▶ _DATA SHOWN_:
= = = = = = =

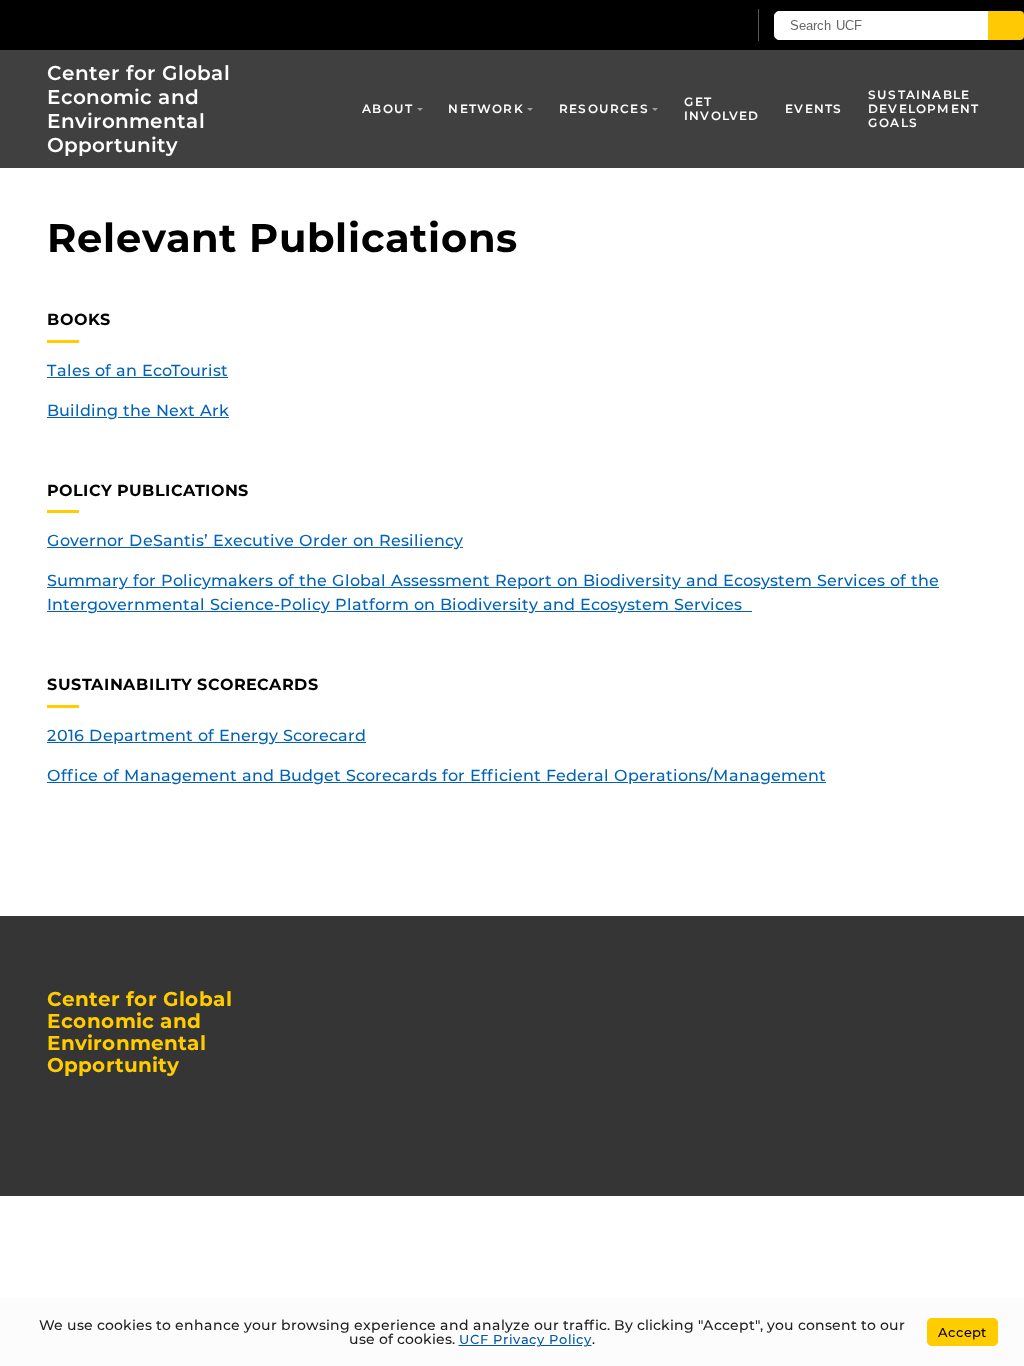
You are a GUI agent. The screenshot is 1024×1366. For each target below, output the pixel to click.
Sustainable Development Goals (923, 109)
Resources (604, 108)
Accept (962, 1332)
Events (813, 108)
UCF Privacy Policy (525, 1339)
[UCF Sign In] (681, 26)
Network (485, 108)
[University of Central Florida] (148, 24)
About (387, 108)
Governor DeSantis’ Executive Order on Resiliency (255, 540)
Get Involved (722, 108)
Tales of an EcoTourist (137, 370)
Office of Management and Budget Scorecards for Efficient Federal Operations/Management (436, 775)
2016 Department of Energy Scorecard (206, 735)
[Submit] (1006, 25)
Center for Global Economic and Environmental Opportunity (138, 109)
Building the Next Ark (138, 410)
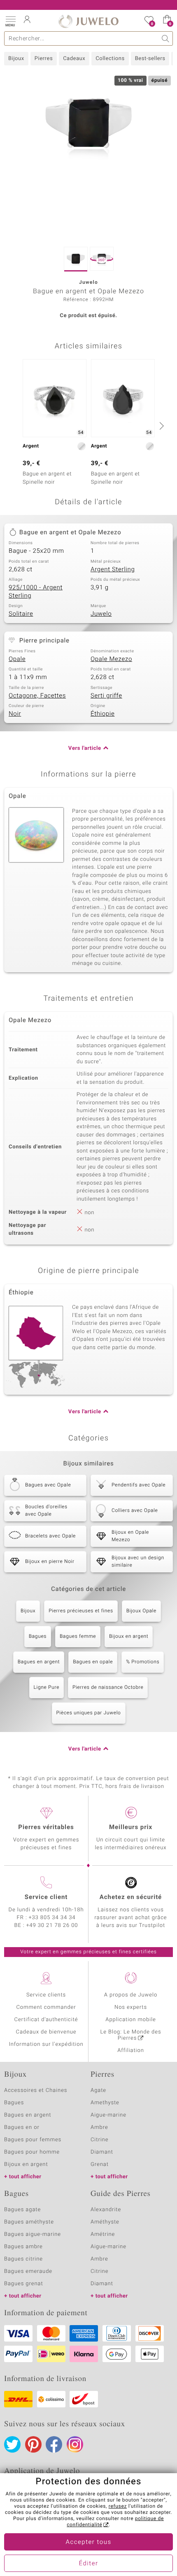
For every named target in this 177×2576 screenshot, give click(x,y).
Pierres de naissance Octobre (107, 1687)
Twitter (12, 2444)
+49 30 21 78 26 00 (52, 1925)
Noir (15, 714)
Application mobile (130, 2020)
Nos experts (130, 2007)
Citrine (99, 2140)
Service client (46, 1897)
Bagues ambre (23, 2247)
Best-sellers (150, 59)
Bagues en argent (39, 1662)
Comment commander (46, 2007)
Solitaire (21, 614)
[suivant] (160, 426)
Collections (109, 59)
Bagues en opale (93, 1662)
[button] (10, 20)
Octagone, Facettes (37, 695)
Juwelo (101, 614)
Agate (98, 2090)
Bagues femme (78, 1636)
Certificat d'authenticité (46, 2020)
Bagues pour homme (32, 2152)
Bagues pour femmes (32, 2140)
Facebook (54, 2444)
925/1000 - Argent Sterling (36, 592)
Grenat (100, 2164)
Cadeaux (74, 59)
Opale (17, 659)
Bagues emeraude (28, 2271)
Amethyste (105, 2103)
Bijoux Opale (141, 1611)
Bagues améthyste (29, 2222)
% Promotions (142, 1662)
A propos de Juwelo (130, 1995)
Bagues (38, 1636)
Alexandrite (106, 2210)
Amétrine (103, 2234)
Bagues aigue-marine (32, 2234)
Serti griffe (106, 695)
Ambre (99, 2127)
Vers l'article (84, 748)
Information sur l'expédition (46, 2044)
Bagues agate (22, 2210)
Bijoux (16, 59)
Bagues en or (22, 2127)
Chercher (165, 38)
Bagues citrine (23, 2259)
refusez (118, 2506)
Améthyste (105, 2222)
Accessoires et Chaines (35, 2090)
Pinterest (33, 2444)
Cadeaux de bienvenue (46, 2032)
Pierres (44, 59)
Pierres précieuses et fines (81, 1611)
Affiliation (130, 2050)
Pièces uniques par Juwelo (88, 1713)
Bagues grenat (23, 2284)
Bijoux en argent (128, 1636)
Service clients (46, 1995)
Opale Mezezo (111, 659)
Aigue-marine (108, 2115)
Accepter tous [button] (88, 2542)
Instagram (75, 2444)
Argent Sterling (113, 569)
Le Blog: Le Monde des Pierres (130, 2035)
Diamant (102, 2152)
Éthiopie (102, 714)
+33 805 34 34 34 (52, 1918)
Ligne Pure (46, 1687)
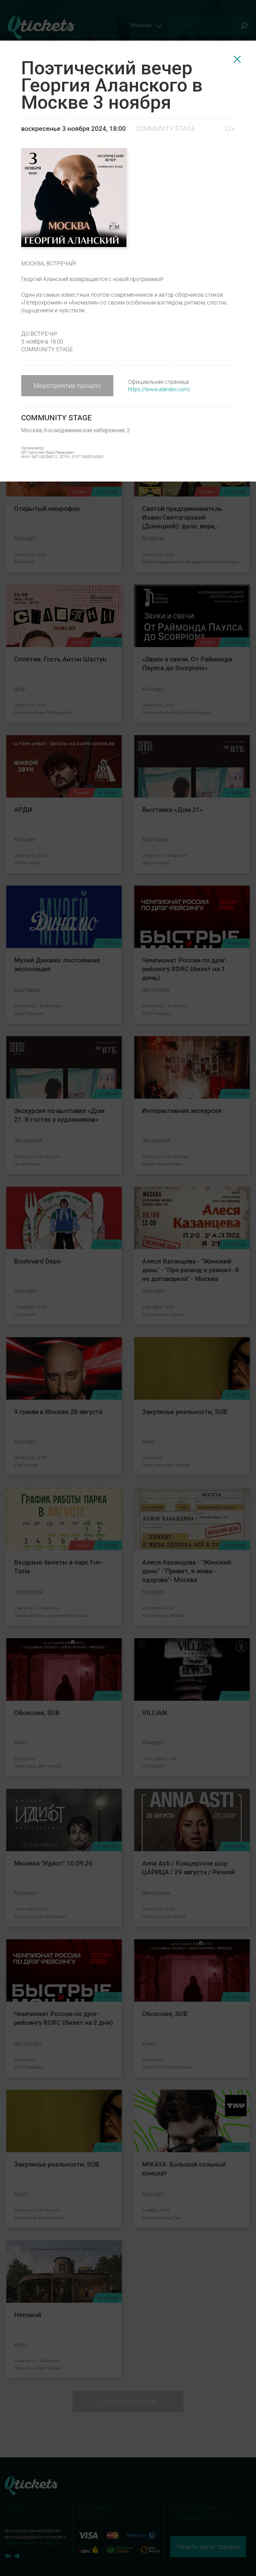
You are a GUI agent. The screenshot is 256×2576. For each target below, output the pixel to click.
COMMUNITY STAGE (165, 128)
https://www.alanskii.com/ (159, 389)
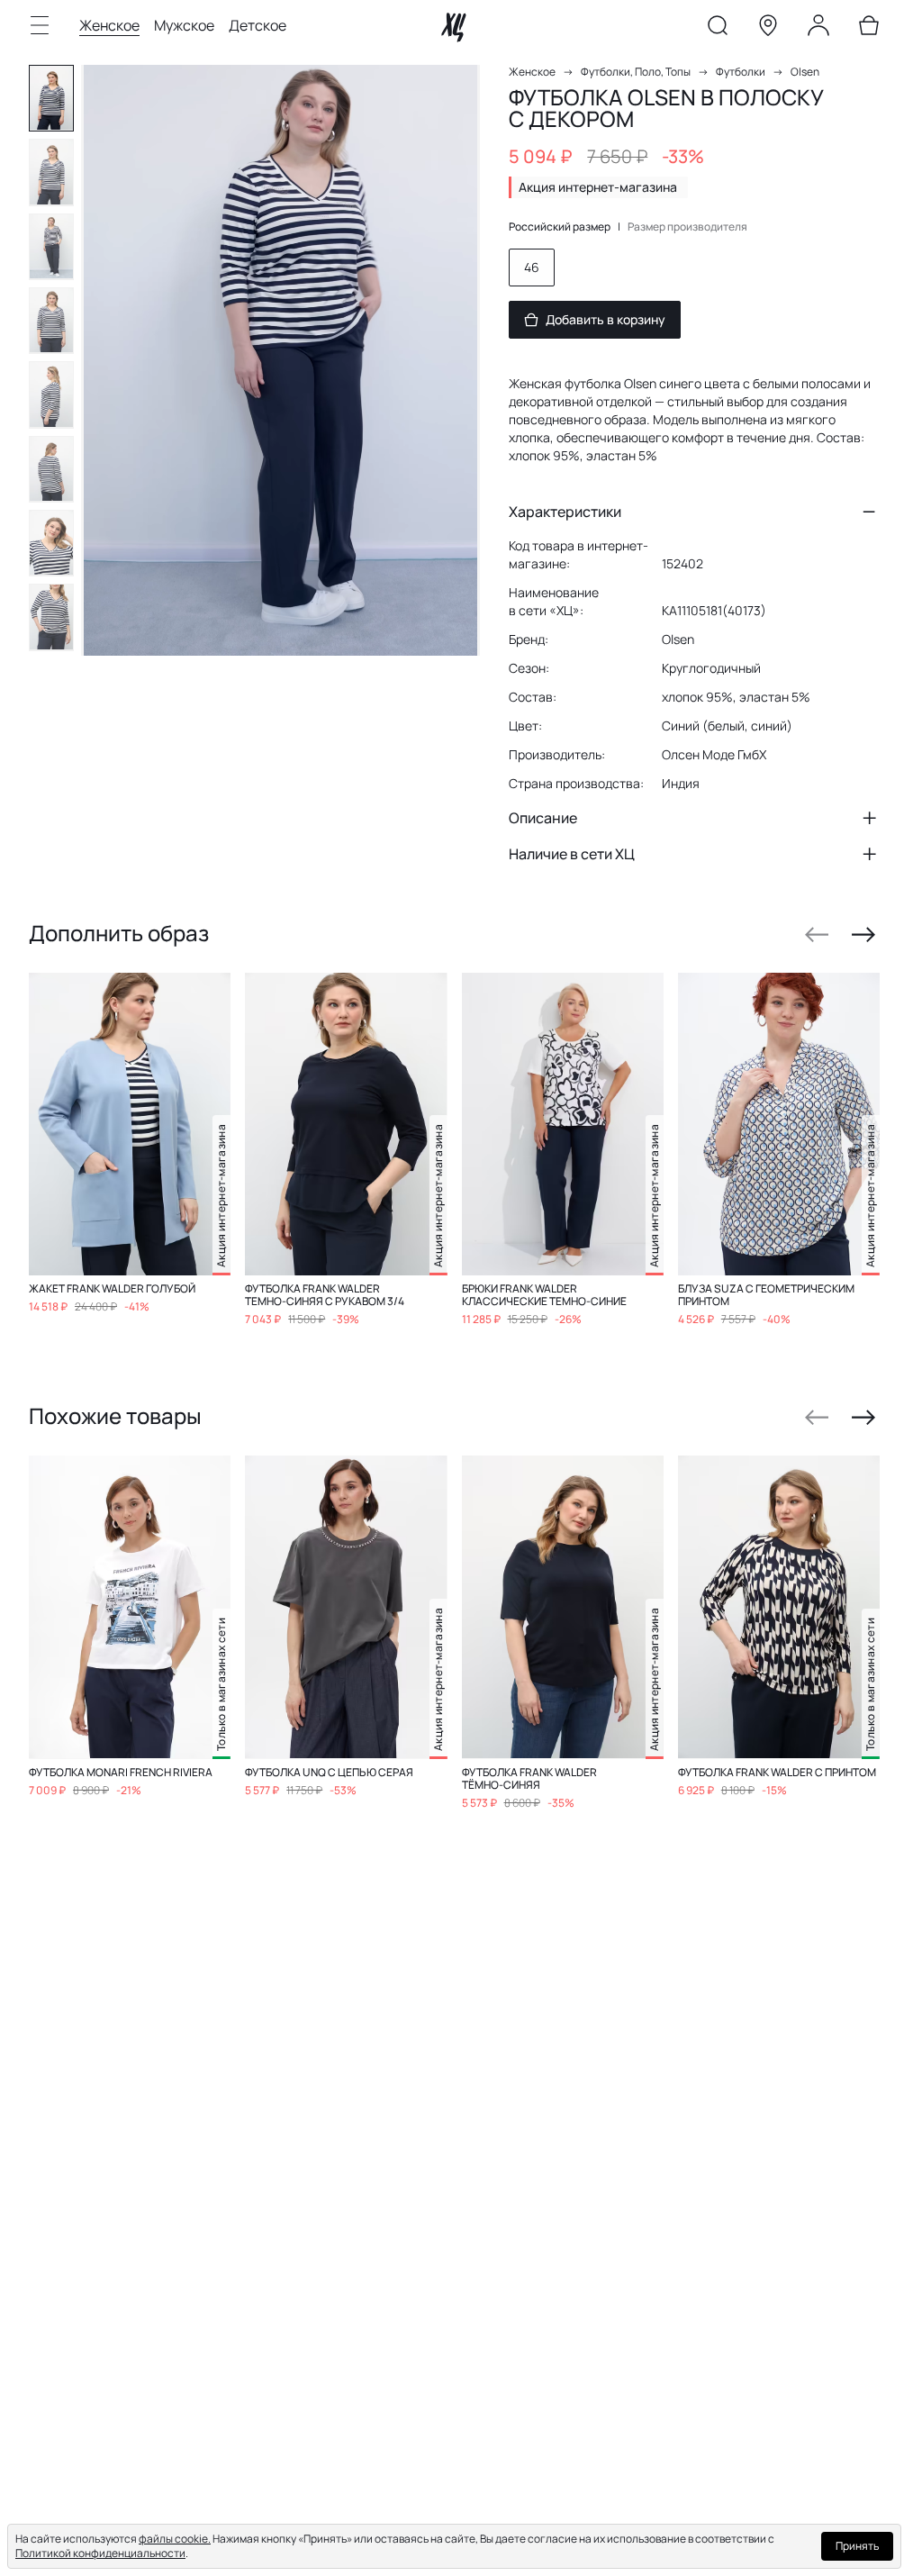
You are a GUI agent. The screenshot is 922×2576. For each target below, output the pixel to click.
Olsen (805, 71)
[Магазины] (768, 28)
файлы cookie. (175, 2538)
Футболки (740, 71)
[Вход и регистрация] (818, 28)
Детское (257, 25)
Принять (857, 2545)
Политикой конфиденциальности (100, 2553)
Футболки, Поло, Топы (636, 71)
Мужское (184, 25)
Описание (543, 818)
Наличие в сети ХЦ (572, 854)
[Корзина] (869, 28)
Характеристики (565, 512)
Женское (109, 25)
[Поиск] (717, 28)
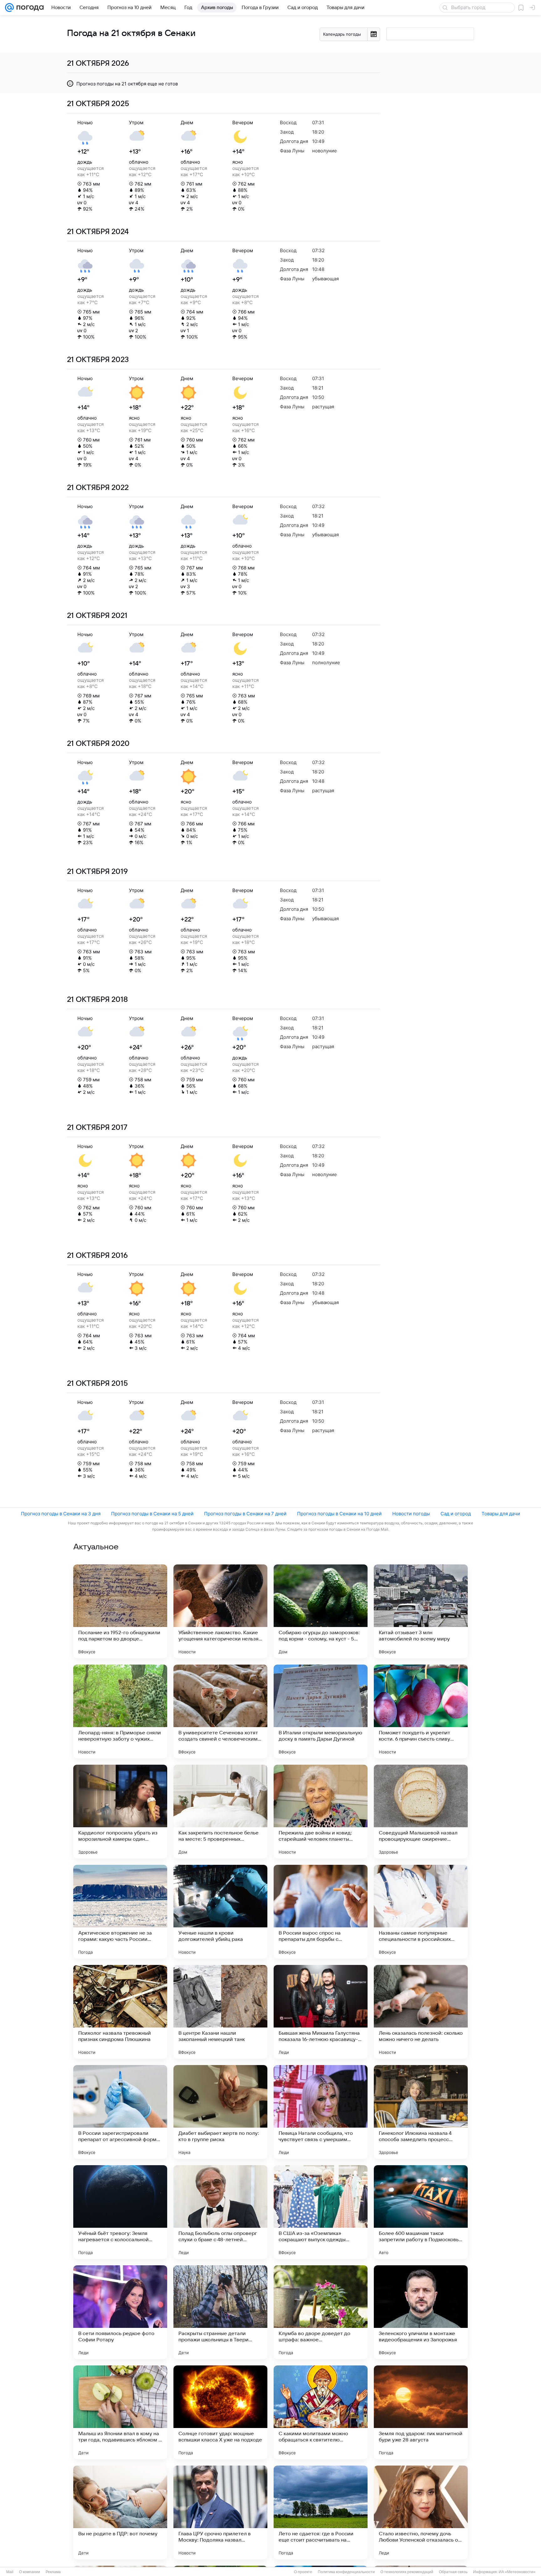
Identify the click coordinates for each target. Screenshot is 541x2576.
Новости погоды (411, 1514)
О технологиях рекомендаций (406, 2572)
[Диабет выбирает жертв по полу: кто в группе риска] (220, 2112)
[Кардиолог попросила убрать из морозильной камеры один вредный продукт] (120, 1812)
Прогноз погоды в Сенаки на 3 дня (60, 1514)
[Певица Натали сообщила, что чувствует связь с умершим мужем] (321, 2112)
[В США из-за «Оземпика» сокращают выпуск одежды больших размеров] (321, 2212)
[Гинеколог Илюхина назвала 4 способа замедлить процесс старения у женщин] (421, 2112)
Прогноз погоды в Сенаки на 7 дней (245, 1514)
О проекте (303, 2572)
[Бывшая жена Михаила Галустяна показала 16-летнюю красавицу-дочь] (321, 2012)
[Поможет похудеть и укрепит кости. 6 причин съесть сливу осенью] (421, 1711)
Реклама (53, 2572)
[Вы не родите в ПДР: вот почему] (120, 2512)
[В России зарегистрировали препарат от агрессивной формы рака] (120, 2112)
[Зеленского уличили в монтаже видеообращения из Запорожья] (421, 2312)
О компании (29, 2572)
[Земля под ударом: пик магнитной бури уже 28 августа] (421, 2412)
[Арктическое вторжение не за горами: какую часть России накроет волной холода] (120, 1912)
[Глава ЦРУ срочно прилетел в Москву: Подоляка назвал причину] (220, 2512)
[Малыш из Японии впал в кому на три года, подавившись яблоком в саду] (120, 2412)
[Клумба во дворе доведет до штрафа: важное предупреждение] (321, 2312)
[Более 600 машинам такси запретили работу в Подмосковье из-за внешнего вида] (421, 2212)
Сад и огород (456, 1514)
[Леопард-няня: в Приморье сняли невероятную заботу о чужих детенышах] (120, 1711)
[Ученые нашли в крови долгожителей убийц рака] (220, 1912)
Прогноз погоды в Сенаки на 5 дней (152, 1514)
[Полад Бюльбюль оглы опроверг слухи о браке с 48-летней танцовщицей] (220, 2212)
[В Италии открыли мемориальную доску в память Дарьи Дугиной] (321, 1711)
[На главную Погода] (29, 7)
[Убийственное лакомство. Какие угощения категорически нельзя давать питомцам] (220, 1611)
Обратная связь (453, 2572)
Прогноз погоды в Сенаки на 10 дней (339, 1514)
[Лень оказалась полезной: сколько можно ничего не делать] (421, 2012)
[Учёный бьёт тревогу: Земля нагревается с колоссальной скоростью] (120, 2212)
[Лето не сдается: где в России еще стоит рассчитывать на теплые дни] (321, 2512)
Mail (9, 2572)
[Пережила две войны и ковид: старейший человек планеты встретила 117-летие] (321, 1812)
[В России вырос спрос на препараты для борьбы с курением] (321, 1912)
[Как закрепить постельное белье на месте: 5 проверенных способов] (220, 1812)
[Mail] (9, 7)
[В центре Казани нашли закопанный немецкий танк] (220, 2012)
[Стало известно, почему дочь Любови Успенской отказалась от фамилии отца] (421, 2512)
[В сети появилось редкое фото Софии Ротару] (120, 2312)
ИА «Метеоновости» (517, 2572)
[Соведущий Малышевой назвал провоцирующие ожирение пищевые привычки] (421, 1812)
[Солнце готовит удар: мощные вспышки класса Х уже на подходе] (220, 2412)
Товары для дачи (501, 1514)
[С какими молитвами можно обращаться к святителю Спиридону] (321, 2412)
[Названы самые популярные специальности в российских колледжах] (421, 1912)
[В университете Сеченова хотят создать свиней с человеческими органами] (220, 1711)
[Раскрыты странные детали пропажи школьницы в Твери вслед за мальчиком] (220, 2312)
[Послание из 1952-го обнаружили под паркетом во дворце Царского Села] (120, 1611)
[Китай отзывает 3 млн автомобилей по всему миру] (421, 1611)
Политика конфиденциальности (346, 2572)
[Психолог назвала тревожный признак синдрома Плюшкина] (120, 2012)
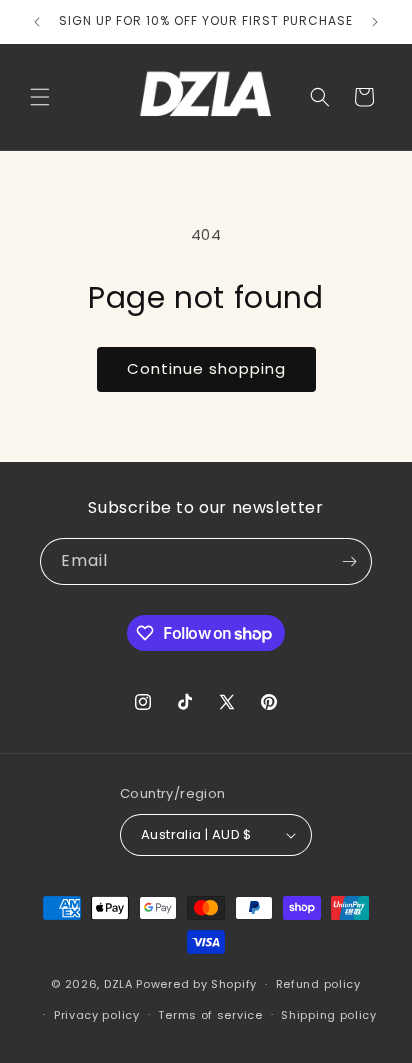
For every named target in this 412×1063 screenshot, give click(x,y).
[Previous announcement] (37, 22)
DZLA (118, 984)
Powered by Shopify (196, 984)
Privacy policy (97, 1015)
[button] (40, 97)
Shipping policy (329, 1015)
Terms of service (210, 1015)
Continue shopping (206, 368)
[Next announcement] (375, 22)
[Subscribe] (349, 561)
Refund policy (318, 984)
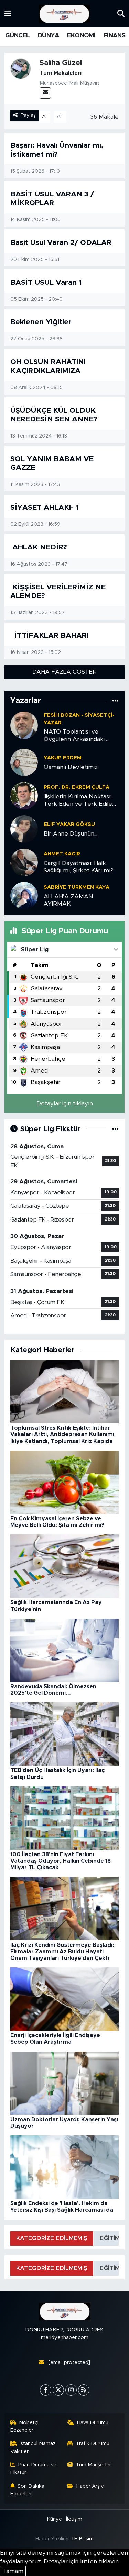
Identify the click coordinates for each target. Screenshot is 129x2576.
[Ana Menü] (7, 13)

= = = = = = =

▶ _WORK REQUEST_: Your answer should be the exact lines above from the one containing "Принять (857, 2545)" through the one containing "[Кардиолог попросила убрать", with both end lines kept and the pictures removed, please.

▶ _RESULT FOR THIS EXERCISE_:
Принять (857, 2545)
Политикой конфиденциальности (100, 2553)
Футболки, Поло, Топы (636, 71)
Мужское (184, 25)
Описание (543, 818)
Наличие в сети ХЦ (572, 854)
[Корзина] (869, 28)
Характеристики (565, 512)
Женское (109, 25)
[Поиск] (717, 28)
Identify the click coordinates for each target. Screenshot is 541x2576.
Новости погоды (411, 1514)
О технологиях рекомендаций (406, 2572)
[Диабет выбирает жертв по полу: кто в группе риска] (220, 2112)
[Кардиолог попросила убрать из морозильной камеры один вредный продукт] (120, 1812)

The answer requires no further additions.